25 U.S.C. Section 1602(a)(emphasis added). In so doing, Congress has articulated a policy encompassing a broad spectrum of "American Indian people."   Similarly, in the Snyder Act, which for many years was the principal legislation authorizing health care services for American Indians, Congress broadly stated its commitment by providing that funds shall be expended " for the benefit, care and assistance of the Indians throughout the United States for the following purposes: . . . For relief of distress and conservation of health."  25 U.S.C. Section 13 (emphasis added).

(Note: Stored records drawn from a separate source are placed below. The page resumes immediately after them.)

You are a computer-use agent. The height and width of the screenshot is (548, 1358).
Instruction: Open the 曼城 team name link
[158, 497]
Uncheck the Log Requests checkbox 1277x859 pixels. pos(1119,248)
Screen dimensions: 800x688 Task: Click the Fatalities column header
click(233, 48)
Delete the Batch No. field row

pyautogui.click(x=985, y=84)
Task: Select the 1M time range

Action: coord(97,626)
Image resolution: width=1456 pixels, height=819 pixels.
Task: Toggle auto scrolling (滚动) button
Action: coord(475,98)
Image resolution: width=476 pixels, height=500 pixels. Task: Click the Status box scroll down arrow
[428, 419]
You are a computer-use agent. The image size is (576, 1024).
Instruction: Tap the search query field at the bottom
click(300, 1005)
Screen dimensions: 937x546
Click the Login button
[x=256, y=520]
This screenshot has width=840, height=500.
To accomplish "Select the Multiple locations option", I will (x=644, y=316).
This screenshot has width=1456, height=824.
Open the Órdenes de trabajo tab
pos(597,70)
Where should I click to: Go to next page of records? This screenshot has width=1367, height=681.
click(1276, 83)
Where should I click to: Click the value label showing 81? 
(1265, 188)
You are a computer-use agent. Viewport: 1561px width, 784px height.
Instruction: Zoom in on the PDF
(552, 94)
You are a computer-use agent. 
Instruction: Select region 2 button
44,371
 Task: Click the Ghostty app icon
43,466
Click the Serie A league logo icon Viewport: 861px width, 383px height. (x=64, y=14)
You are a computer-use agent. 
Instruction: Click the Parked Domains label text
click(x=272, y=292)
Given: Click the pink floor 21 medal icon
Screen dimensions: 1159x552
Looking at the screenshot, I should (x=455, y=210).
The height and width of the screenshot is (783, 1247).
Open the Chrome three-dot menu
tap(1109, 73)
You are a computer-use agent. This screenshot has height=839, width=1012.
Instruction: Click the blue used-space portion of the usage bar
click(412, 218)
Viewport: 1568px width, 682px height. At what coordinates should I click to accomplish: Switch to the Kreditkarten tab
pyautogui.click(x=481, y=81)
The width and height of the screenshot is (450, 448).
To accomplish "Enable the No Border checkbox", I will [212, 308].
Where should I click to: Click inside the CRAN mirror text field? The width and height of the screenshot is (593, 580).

     The courts have also stated that there is a trust responsibility for individual Indians.  "The trust relationship extends not only to Indian tribes as governmental units, but to tribal members living collectively or individually, on or off the reservation."  Little Earth of United Tribes, Inc. v. U.S. Department of Justice, 675 F. Supp. 497, 535 (D. Minn. 1987)(emphasis added).  "In light of the broad scope of the trust doctrine, it is not surprising that it can extend to Indians individually, as well as collectively, and off the reservation, as well as on it."  St. Paul Intertribal Housing Board v. Reynolds, 564 F. Supp. 1408, 1413 (D. Minn. 1983) (emphasis added).